Many marketers I’ve worked with want to track everything. Clicks, engagement, PR clips, impressions, OOH impressions, net promoter score – the list goes on. Don’t get me wrong, each of these is valuable for someone, but rarely is it all valuable for everyone.
I’m a huge fan of setting clear goals. I read about the topic a lot, I make it a priority with my clients before we begin work, and I use it in my personal life to accomplish basically anything that’s worth accomplishing. Goals keep us focused and make achievement possible, and when they’re measureable, there’s no question about what’s most important.
Use your goals to plan your measurement strategy.
A measureable goal doesn’t just guide your marketing – it also guides how you should measure ROI. If your goal is to increase visitor volume in your hotel, resort or destination, then that’s the data you should be measuring.

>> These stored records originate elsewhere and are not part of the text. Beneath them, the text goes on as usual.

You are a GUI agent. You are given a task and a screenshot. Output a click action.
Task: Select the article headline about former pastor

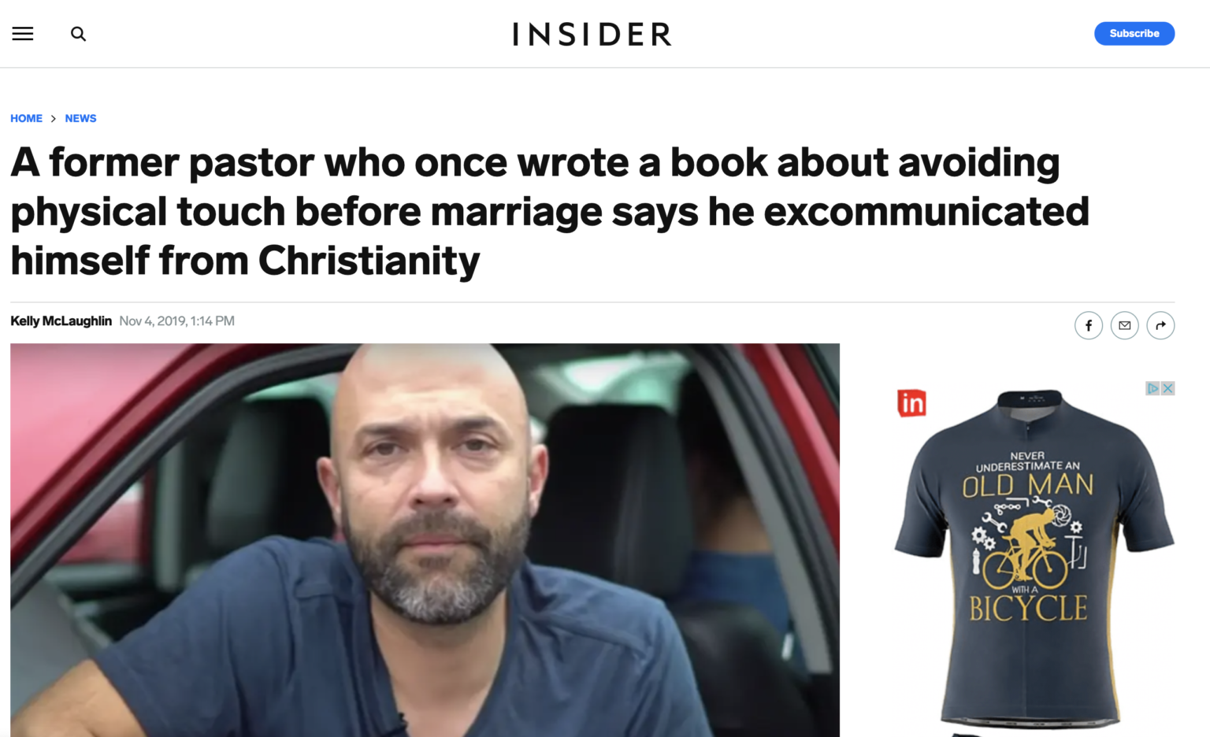pos(550,211)
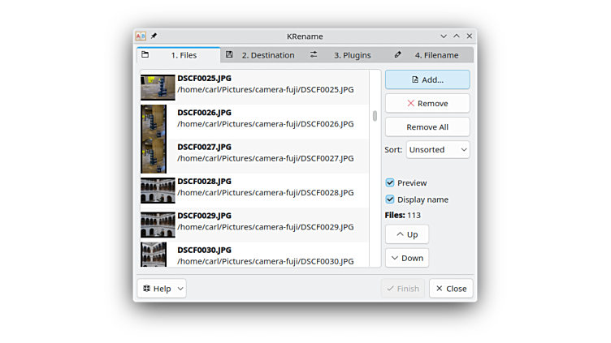Click the file list vertical scrollbar handle

(x=375, y=116)
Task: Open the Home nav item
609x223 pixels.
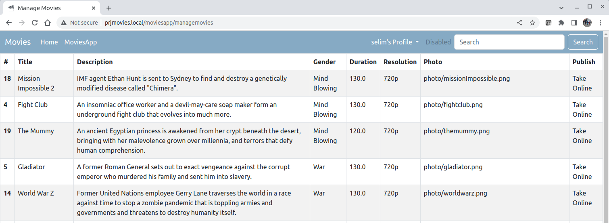Action: [49, 42]
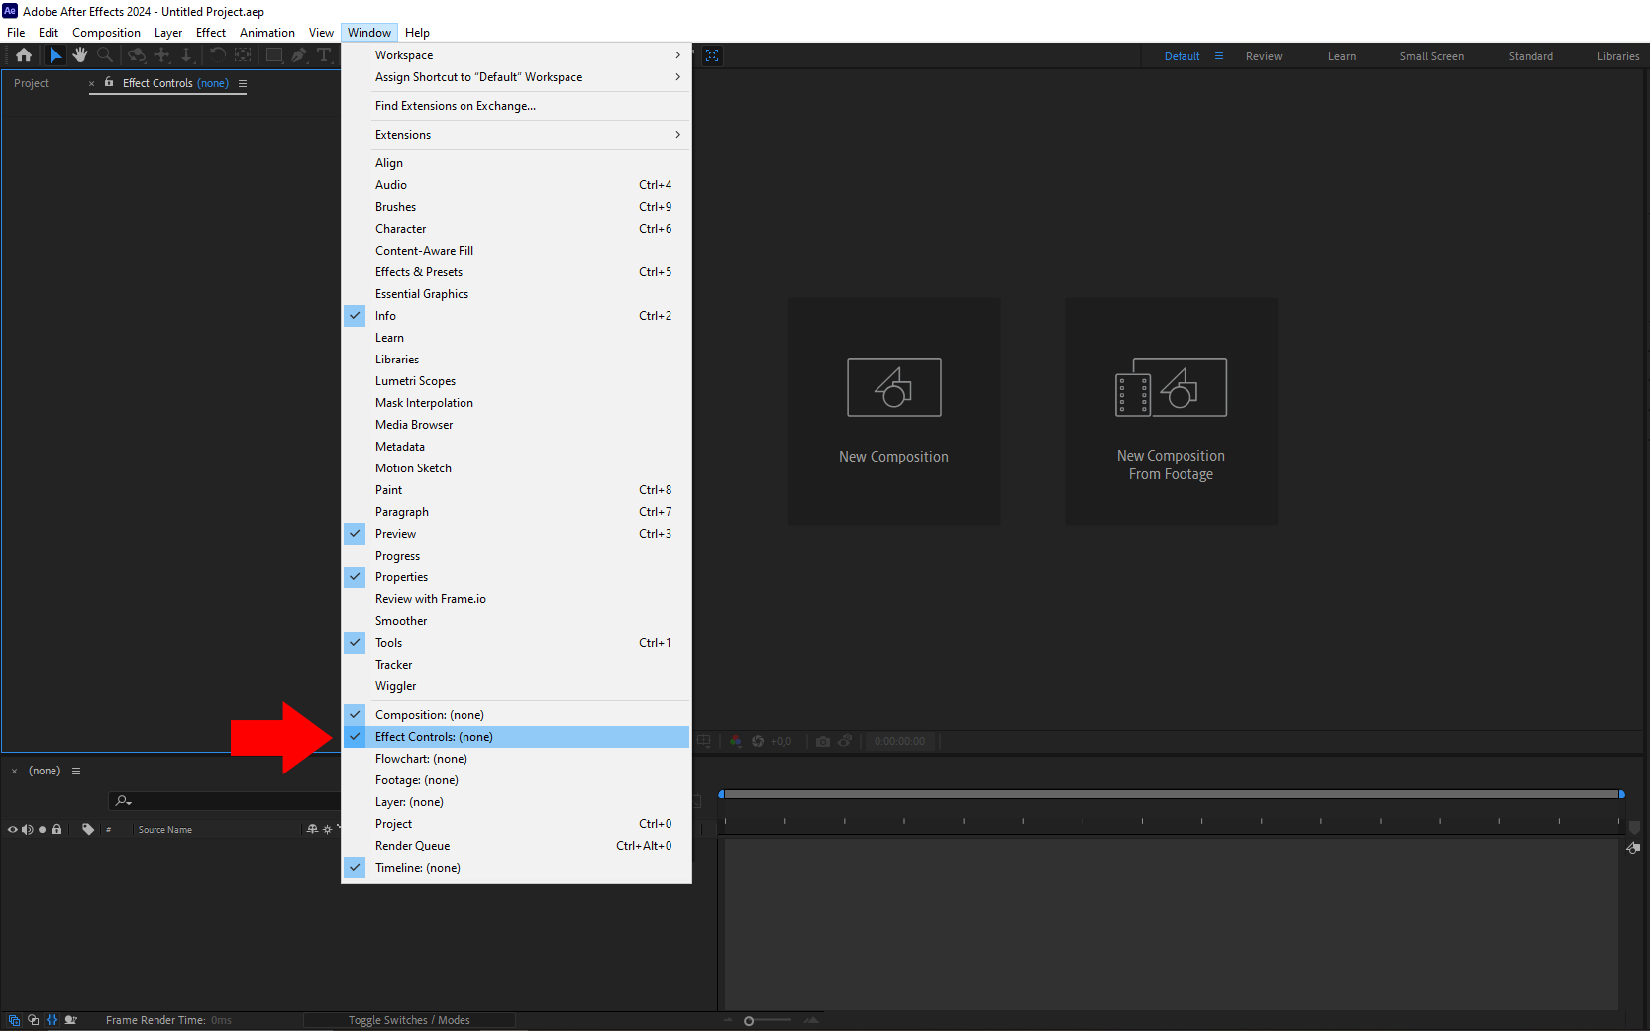Untick Timeline: (none) in the menu

[x=355, y=867]
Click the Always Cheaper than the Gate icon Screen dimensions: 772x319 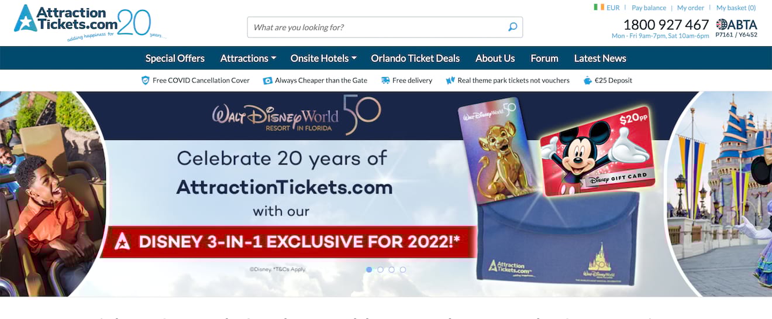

If it’s to raise the total economic impact, or customer spend, or customer interactions per month, etc., then that’s what you need to measure.

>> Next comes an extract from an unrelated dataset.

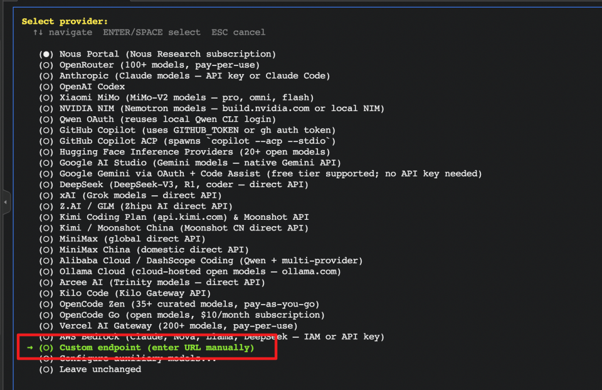Choose xAI Grok models option
This screenshot has height=390, width=602.
pos(130,195)
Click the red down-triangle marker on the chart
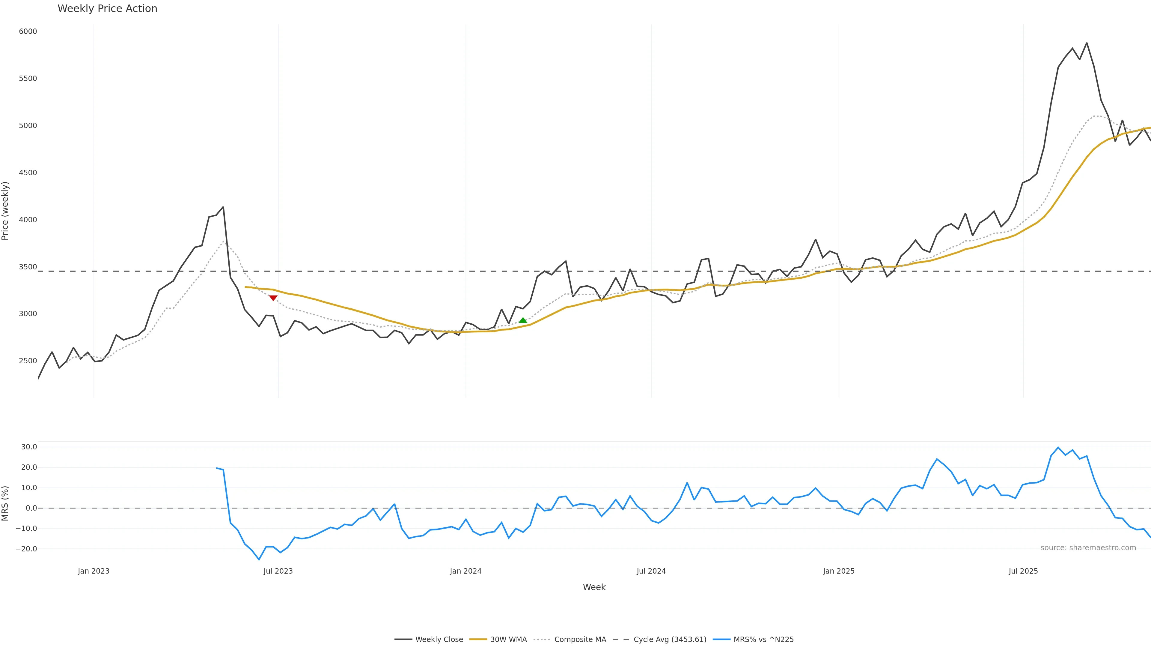Screen dimensions: 1151x648 click(273, 298)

So how do you do it? You plan a measurement strategy around your goal. This is where market research steps in. When your marketing goals are being developed, your market research team needs to be in the loop to determine how they’re going to track your marketing’s progress. The right methodology can make or break a strategy, because the right research methodology will ultimately tell you if what you’re doing is working.
Be sure it’s the right thing. Research can help.
The benefit of having your Research involved is that they can advise the strategy to measure, as well as decide if the metric you’re measuring is the right one.
Quick story – a few years ago I had a client who was measuring viability of marriages in their market. Based on their metrics, the number of marriages overall were down. Nationwide, this is actually an interesting trend, but the important thing about this story is the two metrics we measured. First, we took a look at the number of licenses issued in the market each month, which, sure enough, was down year-over-year. Second, we looked at the number of wedding chapels in the market year-over-year, and, sure enough, several had closed. Key takeaway, marriage is down.
Except that wasn’t the whole picture. What I later found was three important things:
1) Most people that got married did not do it in a wedding chapel. They found alternative venue options, which is a rising trend in that industry.
2) Not everyone who gets married gets their marriage license in this market.
3) Dollar for dollar, a lot of the businesses who provided services to the marriage industry were seeing year-over-year increases.
The takeaway? We weren’t measuring the right thing. My client made assumptions about the metrics we were measuring, and that led to the wrong conclusions. The bigger picture told a different story, and thanks to the right research, we were able to steer the client back on course by looking at different, more indicative metrics.
Hyper-focus on your chosen metrics.
Once you know what you’re measuring, and know how you’re going to measure it, it’s time to focus on those metrics hardcore. Build dashboards, measure performance, obsess, and focus on incremental change over time.
We humans love progress – it’s one of the best things we can do to stay motivated. Ongoing measurement of the right metrics will show you progress and keep your marketing team hungry and competitive.
And while you’re focusing on what’s been deemed important, you also need to ignore what isn’t. If you’re measuring visitor volume, don’t obsess over CTR. If you’re measuring net promoter, don’t obsess over PR clips. Focus on the metric that matters to you, and let that be your guiding light. Otherwise you’ll get lost in the weeds.
When to measure the little stuff.
When should you measure CTR, PR clips, etc. when those aren’t your goal? When they are your goal.
Ok, that sounds contradictory, but hear me out. In marketing, you need to also measure your tactics, and your tactics should be guided by your strategy.
Are you trying to grow visitor volume? And does PR fit into that strategy? If so, visitor volume is your overall metric for success. But if you’re the PR manager on that team, the PR clips are still your bread and butter. Why? Because the strategy has dictated that your role in the process is vital for that end result.
The great thing about goals and strategy working together is that each tactic can have its individual goals as well. When those tactics really come together as a full-blown strategy, and everyone involved achieves their tactic-based goals, the big-picture goal gets achieved. And measuring those individual tactics with the same hyper-focus, when and only when that tactic is specifically within your purview, is how everyone on the team will achieve that important incremental success.
Measure everything to gain nothing.
Remember, if you try to measure everything, you’ll gain nothing from a knowledge standpoint. You’ll get lost focusing on the wrong things, and the right ones won’t hold nearly the power that they should.
When you want it done right, pick a goal and a metric that work hand in hand, and bring in a great researcher to help guide the metric measurement process. Let that metric allow you to prove your success, and you’ll never having a problem defining the ROI of your marketing activities again.